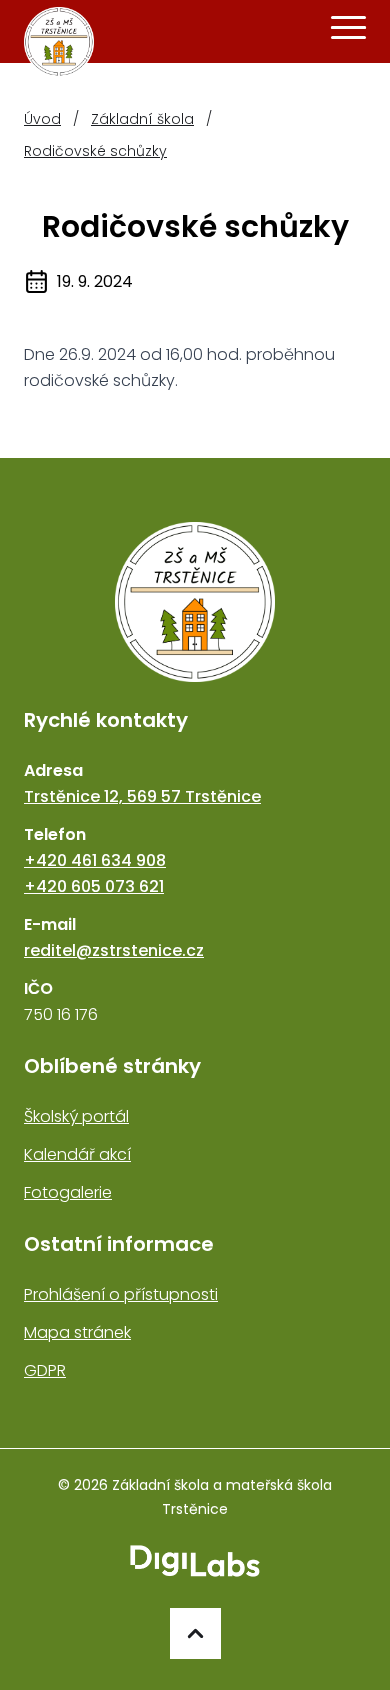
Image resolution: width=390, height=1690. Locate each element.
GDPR (45, 1370)
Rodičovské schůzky (95, 151)
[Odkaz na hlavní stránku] (195, 602)
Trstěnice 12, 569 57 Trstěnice (142, 796)
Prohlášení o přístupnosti (121, 1294)
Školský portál (76, 1116)
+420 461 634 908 (95, 860)
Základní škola (142, 119)
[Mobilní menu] (348, 28)
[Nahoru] (195, 1633)
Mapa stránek (77, 1332)
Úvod (42, 119)
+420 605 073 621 (94, 886)
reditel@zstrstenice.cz (114, 950)
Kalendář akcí (77, 1154)
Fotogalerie (68, 1192)
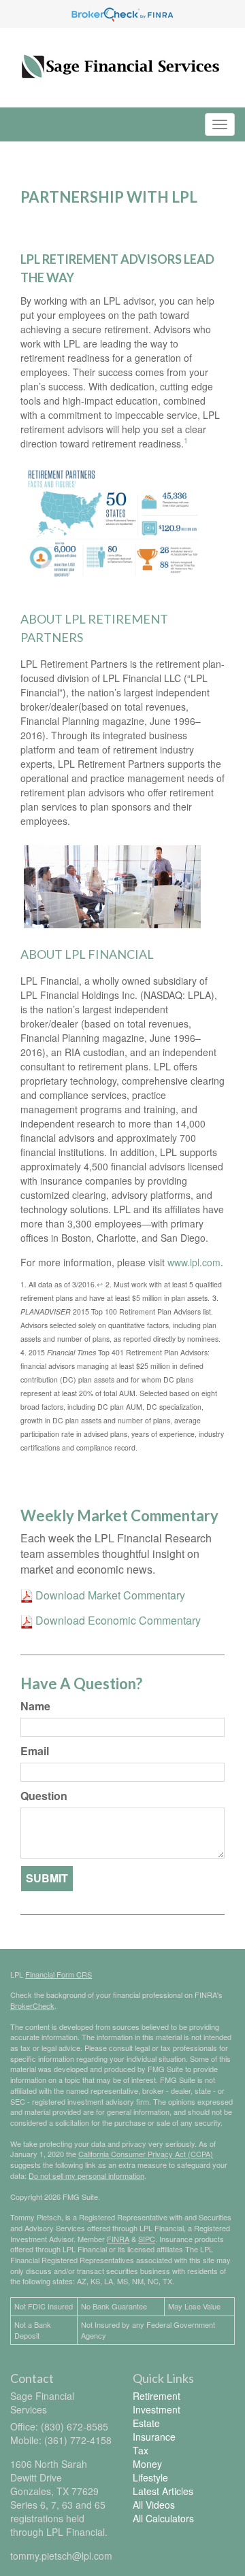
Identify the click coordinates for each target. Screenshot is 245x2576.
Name (35, 1706)
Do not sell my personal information (86, 2175)
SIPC (146, 2238)
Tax (140, 2450)
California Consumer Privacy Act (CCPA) (145, 2153)
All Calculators (163, 2518)
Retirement (156, 2396)
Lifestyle (150, 2477)
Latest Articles (163, 2491)
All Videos (154, 2504)
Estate (146, 2423)
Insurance (154, 2436)
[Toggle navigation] (220, 124)
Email (34, 1751)
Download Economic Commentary (117, 1620)
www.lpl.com (193, 1262)
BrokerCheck (32, 2005)
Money (147, 2464)
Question (43, 1796)
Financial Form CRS (58, 1974)
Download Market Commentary (109, 1595)
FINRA (118, 2238)
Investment (156, 2409)
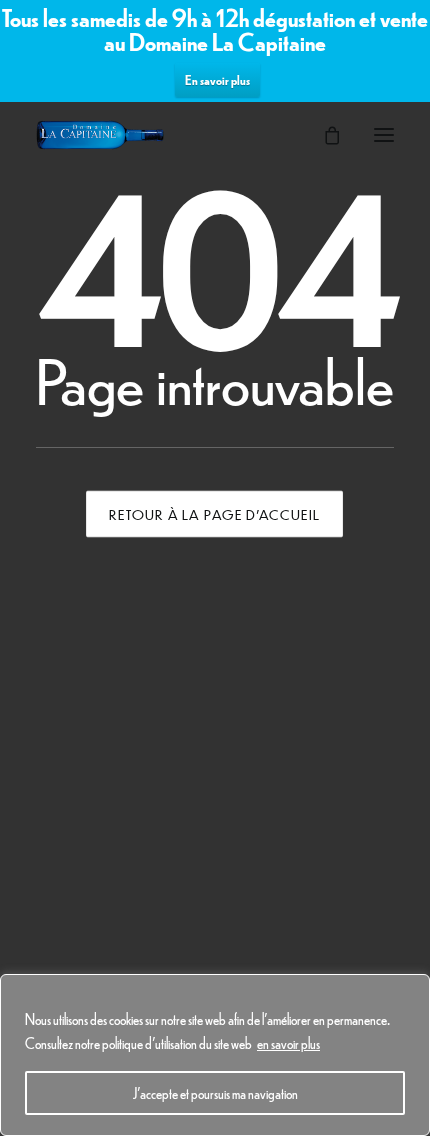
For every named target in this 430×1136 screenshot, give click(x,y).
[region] (215, 1055)
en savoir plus (288, 1043)
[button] (384, 135)
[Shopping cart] (323, 135)
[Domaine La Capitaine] (100, 135)
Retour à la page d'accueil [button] (215, 514)
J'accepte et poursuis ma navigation (215, 1093)
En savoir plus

##########

## Exercise details
Print the entries above exactly, taking out only the pictures.

## Task result
Image resolution: width=390, height=1690. Locate each element.
GDPR (45, 1370)
Rodičovské schůzky (95, 151)
[Odkaz na hlavní stránku] (195, 602)
Trstěnice 12, 569 57 Trstěnice (142, 796)
Prohlášení o přístupnosti (121, 1294)
Školský portál (76, 1116)
+420 461 634 908 (95, 860)
Základní škola (142, 119)
[Mobilní menu] (348, 28)
[Nahoru] (195, 1633)
Mapa stránek (77, 1332)
Úvod (42, 119)
+420 605 073 621 (94, 886)
reditel@zstrstenice.cz (114, 950)
Kalendář akcí (77, 1154)
Fotogalerie (68, 1192)
Identify the click coordinates for each target. Screenshot is 245x2576.
Name (35, 1706)
Do not sell my personal information (86, 2175)
SIPC (146, 2238)
Tax (140, 2450)
California Consumer Privacy Act (CCPA) (145, 2153)
All Calculators (163, 2518)
Retirement (156, 2396)
Lifestyle (150, 2477)
Latest Articles (163, 2491)
All Videos (154, 2504)
Estate (146, 2423)
Insurance (154, 2436)
[Toggle navigation] (220, 124)
Email (34, 1751)
Download Economic Commentary (117, 1620)
www.lpl.com (193, 1262)
BrokerCheck (32, 2005)
Money (147, 2464)
Question (43, 1796)
Financial Form CRS (58, 1974)
Download Market Commentary (109, 1595)
FINRA (118, 2238)
Investment (156, 2409)
For every named target in this 430×1136 screenshot, give click(x,y).
[region] (215, 1055)
en savoir plus (288, 1043)
[button] (384, 135)
[Shopping cart] (323, 135)
[Domaine La Capitaine] (100, 135)
Retour à la page d'accueil [button] (215, 514)
J'accepte et poursuis ma navigation (215, 1093)
En savoir plus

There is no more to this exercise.